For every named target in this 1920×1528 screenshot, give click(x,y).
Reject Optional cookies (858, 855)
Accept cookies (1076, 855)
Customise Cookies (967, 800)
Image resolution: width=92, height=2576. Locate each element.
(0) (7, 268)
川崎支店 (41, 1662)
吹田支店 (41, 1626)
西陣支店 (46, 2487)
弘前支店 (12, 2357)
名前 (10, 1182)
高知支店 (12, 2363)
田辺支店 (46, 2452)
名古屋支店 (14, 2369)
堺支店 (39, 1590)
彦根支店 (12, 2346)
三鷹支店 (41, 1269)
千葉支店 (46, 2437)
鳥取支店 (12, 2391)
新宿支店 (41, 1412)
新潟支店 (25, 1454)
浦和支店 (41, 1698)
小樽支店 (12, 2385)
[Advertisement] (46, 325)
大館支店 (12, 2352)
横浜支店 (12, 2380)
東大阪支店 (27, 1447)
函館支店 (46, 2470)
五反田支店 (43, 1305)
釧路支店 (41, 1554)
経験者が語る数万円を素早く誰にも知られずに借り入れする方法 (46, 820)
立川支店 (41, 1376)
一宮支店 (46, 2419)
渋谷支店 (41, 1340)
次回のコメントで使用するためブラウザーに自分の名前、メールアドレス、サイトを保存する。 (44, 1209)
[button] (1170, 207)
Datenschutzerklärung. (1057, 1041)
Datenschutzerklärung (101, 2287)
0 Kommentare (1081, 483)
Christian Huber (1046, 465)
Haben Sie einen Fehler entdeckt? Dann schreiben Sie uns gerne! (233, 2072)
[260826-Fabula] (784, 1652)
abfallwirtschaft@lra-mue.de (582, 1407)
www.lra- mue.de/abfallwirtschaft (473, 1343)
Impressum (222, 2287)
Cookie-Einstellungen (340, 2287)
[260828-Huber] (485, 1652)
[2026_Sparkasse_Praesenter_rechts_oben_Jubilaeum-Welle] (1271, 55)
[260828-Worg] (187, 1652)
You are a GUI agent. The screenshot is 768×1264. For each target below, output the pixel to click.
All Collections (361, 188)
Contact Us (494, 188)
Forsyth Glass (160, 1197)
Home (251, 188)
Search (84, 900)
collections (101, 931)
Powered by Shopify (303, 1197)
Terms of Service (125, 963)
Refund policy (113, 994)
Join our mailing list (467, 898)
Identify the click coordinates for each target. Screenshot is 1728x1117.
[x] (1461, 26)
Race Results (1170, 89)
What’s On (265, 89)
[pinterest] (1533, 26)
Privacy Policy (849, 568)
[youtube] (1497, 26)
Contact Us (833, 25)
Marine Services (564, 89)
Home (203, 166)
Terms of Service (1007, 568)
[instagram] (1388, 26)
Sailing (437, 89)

_ _ _

▶ **TRY IT**:
Copy each line of the material exactly as written.

▶ **OUTPUT OF THE TASK**:
For every named target in this 1920×1528 screenshot, give click(x,y).
Reject Optional cookies (858, 855)
Accept cookies (1076, 855)
Customise Cookies (967, 800)
Image resolution: width=92, height=2576. Locate each element.
(0) (7, 268)
川崎支店 (41, 1662)
吹田支店 (41, 1626)
西陣支店 (46, 2487)
弘前支店 (12, 2357)
名前 (10, 1182)
高知支店 (12, 2363)
田辺支店 (46, 2452)
名古屋支店 (14, 2369)
堺支店 (39, 1590)
彦根支店 (12, 2346)
三鷹支店 (41, 1269)
千葉支店 (46, 2437)
鳥取支店 (12, 2391)
新宿支店 (41, 1412)
新潟支店 (25, 1454)
浦和支店 (41, 1698)
小樽支店 (12, 2385)
[Advertisement] (46, 325)
大館支店 (12, 2352)
横浜支店 (12, 2380)
東大阪支店 (27, 1447)
函館支店 (46, 2470)
五反田支店 (43, 1305)
釧路支店 (41, 1554)
経験者が語る数万円を素早く誰にも知られずに借り入れする方法 (46, 820)
立川支店 (41, 1376)
一宮支店 (46, 2419)
渋谷支店 (41, 1340)
次回のコメントで使用するためブラウザーに自分の名前、メールアドレス、サイトを保存する。 (44, 1209)
[button] (1170, 207)
Datenschutzerklärung. (1057, 1041)
Datenschutzerklärung (101, 2287)
0 Kommentare (1081, 483)
Christian Huber (1046, 465)
Haben Sie einen Fehler entdeckt? Dann schreiben Sie uns gerne! (233, 2072)
[260826-Fabula] (784, 1652)
abfallwirtschaft@lra-mue.de (582, 1407)
www.lra- mue.de/abfallwirtschaft (473, 1343)
Impressum (222, 2287)
Cookie-Einstellungen (340, 2287)
[260828-Huber] (485, 1652)
[2026_Sparkasse_Praesenter_rechts_oben_Jubilaeum-Welle] (1271, 55)
[260828-Worg] (187, 1652)
You are a GUI agent. The screenshot is 768×1264. For each target below, output the pixel to click.
All Collections (361, 188)
Contact Us (494, 188)
Forsyth Glass (160, 1197)
Home (251, 188)
Search (84, 900)
collections (101, 931)
Powered by Shopify (303, 1197)
Terms of Service (125, 963)
Refund policy (113, 994)
Join our mailing list (467, 898)
Identify the click coordinates for each target. Screenshot is 1728x1117.
[x] (1461, 26)
Race Results (1170, 89)
What’s On (265, 89)
[pinterest] (1533, 26)
Privacy Policy (849, 568)
[youtube] (1497, 26)
Contact Us (833, 25)
Marine Services (564, 89)
Home (203, 166)
Terms of Service (1007, 568)
[instagram] (1388, 26)
Sailing (437, 89)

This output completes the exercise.